Instructions to follow:
Collect all lines containing the word "time" from the data.

== Given entries

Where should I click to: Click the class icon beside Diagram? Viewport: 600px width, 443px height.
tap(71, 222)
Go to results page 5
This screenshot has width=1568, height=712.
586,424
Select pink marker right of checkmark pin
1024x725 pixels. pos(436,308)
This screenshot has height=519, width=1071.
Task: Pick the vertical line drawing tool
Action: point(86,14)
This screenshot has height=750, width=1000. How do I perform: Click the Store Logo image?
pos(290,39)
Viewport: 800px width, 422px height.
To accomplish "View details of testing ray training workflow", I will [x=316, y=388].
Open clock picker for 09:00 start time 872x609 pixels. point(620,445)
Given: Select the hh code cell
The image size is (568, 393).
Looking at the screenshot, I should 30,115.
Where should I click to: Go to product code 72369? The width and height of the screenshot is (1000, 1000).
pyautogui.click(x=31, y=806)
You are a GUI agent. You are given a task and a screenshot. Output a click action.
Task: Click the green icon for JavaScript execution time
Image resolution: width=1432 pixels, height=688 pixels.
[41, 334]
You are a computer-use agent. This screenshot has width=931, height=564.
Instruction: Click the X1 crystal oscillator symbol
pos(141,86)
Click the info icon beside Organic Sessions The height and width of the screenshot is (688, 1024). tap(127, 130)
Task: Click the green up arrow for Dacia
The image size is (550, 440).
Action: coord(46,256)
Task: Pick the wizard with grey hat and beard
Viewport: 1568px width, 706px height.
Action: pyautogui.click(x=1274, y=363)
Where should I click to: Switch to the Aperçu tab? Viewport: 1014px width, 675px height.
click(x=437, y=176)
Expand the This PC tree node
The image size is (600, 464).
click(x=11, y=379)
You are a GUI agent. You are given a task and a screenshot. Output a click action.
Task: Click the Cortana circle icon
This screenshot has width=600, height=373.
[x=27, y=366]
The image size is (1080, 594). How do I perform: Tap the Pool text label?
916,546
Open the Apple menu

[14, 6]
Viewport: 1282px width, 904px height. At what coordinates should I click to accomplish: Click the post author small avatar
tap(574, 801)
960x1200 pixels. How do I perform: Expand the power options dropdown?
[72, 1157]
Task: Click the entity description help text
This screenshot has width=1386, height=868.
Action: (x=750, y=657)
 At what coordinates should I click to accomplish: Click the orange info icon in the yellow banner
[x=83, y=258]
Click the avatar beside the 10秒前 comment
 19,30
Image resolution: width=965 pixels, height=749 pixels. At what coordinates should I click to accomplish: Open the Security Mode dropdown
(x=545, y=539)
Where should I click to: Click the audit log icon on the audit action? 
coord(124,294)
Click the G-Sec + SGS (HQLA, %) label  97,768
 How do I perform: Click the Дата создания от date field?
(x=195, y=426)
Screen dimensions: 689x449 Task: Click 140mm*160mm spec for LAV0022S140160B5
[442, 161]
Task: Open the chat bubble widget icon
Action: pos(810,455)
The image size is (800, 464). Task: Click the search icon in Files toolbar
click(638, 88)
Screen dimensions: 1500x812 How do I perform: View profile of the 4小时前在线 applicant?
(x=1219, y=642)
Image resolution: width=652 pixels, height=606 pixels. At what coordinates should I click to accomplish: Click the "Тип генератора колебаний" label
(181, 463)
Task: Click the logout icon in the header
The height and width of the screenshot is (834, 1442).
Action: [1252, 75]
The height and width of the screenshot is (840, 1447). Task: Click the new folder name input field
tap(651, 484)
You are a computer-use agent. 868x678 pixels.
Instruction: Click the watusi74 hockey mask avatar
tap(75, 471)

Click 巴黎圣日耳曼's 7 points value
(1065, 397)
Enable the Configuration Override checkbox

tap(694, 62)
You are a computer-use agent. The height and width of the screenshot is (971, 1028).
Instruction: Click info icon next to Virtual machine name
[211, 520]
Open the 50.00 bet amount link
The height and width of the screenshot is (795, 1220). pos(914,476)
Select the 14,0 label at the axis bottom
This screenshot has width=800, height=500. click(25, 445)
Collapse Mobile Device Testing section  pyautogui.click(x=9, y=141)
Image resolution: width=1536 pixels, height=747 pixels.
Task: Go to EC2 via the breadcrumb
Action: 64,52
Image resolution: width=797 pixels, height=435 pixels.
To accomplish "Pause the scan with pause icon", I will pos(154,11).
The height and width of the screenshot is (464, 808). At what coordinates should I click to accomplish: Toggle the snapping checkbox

====

Output of the exercise:
Open clock picker for 09:00 start time 872x609 pixels. point(620,445)
Task: Click the green icon for JavaScript execution time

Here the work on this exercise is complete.